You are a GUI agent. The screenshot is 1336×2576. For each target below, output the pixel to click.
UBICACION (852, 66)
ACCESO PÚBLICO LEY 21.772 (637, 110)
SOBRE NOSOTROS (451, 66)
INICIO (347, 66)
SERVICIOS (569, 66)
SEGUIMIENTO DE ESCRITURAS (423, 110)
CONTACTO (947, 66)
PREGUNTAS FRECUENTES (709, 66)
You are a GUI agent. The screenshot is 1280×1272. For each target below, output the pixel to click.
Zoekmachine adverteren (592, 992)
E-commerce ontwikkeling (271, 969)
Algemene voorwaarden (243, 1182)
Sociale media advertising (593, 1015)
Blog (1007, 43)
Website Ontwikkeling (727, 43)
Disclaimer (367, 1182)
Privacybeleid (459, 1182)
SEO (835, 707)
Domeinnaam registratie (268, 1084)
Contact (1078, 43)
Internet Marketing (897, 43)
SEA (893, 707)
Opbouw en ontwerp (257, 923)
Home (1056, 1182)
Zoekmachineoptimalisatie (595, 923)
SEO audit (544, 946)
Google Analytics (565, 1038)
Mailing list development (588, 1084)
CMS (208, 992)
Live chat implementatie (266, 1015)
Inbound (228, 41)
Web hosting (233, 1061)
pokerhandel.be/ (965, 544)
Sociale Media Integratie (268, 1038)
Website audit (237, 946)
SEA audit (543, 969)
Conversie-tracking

_PROMPT_: Set down every line of the entries above word for word, keeping each coordinate pair with its line.

_FULL ANSWER_:
You are a GUI agent. The screenshot is 1336×2576. For each target below, output the pixel to click.
UBICACION (852, 66)
ACCESO PÚBLICO LEY 21.772 (637, 110)
SOBRE NOSOTROS (451, 66)
INICIO (347, 66)
SERVICIOS (569, 66)
SEGUIMIENTO DE ESCRITURAS (423, 110)
CONTACTO (947, 66)
PREGUNTAS FRECUENTES (709, 66)
You are a GUI agent. The screenshot is 1280×1272. For each target below, output the pixel to click.
Zoekmachine adverteren (592, 992)
E-commerce ontwikkeling (271, 969)
Algemene voorwaarden (243, 1182)
Sociale media advertising (593, 1015)
Blog (1007, 43)
Website Ontwikkeling (727, 43)
Disclaimer (367, 1182)
Privacybeleid (459, 1182)
SEO (835, 707)
Domeinnaam registratie (268, 1084)
Contact (1078, 43)
Internet Marketing (897, 43)
SEA (893, 707)
Opbouw en ontwerp (257, 923)
Home (1056, 1182)
Zoekmachineoptimalisatie (595, 923)
SEO audit (544, 946)
Google Analytics (565, 1038)
Mailing list development (588, 1084)
CMS (208, 992)
Live chat implementatie (266, 1015)
Inbound (228, 41)
Web hosting (233, 1061)
pokerhandel.be/ (965, 544)
Sociale Media Integratie (268, 1038)
Website audit (237, 946)
SEA audit (543, 969)
Conversie-tracking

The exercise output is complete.